Recorded data

□ □ □

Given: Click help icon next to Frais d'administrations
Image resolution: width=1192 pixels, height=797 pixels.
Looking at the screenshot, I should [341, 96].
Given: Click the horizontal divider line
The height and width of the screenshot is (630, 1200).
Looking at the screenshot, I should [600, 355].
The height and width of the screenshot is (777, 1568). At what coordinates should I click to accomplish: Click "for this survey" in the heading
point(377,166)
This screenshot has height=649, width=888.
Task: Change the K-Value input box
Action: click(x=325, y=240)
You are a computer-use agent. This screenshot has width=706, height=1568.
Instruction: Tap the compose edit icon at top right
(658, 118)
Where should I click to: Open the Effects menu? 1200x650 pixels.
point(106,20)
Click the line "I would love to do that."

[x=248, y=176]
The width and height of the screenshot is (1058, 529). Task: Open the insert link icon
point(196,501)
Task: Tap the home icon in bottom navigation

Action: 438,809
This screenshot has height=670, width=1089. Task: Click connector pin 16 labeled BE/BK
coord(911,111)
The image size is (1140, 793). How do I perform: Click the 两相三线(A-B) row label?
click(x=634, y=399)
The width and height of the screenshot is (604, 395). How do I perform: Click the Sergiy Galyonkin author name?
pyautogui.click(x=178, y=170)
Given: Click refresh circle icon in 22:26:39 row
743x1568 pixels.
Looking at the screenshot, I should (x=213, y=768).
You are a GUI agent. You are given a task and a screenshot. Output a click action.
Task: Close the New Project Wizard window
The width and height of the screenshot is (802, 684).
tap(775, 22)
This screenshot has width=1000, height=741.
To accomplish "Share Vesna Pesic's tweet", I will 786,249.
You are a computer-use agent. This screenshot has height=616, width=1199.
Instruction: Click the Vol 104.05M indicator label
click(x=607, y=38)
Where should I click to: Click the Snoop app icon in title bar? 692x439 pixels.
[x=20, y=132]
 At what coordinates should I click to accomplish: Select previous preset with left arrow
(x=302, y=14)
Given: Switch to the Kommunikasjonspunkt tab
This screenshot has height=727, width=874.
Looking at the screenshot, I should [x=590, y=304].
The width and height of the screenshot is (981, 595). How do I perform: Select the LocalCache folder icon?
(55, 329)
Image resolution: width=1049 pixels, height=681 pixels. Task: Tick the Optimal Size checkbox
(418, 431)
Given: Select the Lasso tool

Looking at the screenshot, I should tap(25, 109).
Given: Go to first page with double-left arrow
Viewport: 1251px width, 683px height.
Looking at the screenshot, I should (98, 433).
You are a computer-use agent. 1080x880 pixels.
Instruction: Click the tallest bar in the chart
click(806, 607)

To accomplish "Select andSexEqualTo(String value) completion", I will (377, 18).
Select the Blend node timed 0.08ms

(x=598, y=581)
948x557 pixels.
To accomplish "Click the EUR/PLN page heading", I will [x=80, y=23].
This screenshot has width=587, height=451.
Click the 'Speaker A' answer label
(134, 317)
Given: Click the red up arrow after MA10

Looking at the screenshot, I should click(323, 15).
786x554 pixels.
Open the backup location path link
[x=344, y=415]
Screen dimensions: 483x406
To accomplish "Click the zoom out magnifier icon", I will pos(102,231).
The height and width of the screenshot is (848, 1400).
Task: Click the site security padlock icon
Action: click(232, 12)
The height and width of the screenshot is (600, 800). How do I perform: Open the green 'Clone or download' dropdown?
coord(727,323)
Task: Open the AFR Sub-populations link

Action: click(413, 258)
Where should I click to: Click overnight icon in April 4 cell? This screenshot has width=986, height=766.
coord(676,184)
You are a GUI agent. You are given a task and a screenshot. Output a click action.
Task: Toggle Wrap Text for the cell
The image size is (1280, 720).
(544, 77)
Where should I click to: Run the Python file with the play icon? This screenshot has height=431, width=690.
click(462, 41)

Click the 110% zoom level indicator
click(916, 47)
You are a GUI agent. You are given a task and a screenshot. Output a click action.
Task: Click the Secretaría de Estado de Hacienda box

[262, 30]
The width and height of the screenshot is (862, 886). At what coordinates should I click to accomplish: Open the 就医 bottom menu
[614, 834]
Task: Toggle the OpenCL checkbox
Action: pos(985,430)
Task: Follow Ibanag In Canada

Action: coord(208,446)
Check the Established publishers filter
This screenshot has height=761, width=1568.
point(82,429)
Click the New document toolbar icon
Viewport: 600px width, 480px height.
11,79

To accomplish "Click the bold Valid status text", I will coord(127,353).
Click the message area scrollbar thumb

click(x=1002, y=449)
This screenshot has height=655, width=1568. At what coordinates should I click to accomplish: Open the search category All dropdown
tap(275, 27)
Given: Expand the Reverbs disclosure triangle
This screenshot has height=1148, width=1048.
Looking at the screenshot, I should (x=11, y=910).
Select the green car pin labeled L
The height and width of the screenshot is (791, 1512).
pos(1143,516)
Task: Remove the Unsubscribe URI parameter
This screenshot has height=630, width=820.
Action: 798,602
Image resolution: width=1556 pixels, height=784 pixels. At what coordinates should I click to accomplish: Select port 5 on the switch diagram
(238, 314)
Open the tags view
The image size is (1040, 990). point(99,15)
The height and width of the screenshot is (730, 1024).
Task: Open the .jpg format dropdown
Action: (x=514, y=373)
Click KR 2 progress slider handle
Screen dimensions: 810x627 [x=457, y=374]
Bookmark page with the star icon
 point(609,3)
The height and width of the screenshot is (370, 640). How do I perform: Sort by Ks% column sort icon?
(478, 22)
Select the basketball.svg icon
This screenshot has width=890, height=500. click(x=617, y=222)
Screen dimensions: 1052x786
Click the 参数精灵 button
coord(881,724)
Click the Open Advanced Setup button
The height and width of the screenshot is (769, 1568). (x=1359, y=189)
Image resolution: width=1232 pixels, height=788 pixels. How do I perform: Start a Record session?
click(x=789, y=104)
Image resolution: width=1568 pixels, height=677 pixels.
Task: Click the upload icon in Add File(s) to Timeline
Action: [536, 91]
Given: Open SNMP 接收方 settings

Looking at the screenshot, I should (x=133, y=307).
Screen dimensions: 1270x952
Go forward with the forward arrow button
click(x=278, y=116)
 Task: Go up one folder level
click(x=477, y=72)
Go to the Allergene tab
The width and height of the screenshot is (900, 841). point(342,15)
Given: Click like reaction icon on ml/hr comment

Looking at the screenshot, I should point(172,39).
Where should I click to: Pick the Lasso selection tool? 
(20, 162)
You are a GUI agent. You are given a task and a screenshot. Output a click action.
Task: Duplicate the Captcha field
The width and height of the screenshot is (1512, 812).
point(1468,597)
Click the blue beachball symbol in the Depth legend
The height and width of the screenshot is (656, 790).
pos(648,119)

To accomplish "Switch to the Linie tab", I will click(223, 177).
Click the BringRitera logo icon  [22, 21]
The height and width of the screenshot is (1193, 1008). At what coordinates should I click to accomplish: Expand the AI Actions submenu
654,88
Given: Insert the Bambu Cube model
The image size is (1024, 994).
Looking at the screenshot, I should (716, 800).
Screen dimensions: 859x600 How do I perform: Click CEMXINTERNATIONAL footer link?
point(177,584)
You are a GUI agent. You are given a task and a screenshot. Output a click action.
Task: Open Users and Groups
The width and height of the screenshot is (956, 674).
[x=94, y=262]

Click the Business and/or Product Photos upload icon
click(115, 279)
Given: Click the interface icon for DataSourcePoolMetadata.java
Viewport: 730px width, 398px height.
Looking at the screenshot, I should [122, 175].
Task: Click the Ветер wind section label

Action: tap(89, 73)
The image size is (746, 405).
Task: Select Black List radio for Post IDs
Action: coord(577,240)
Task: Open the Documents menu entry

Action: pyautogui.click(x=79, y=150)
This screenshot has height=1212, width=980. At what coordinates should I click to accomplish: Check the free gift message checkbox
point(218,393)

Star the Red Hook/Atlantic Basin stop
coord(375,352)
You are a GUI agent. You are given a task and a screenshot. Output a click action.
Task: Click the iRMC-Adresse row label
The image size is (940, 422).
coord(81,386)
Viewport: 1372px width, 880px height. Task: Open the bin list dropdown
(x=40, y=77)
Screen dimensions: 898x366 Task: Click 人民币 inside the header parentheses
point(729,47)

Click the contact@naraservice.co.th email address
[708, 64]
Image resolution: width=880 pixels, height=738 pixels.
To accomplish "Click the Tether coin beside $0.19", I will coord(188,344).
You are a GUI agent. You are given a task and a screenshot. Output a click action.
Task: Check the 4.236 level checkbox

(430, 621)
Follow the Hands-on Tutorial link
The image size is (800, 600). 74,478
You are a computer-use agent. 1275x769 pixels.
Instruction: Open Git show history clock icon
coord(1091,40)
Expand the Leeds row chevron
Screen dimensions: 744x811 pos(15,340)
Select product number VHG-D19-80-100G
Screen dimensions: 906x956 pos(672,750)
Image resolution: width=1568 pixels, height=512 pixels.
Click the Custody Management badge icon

□ □ □

-- PROBLEM --
Give the exact lines, and only those, from the line containing "The height and width of the screenshot is (1193, 1008)." through the line containing "Given: Click the interface" in the entries above.

-- ANSWER FOR THE TASK --
The height and width of the screenshot is (1193, 1008). At what coordinates should I click to accomplish: Expand the AI Actions submenu
654,88
Given: Insert the Bambu Cube model
The image size is (1024, 994).
Looking at the screenshot, I should (716, 800).
Screen dimensions: 859x600 How do I perform: Click CEMXINTERNATIONAL footer link?
point(177,584)
You are a GUI agent. You are given a task and a screenshot. Output a click action.
Task: Open Users and Groups
The width and height of the screenshot is (956, 674).
[x=94, y=262]

Click the Business and/or Product Photos upload icon
click(115, 279)
Given: Click the interface icon for DataSourcePoolMetadata.java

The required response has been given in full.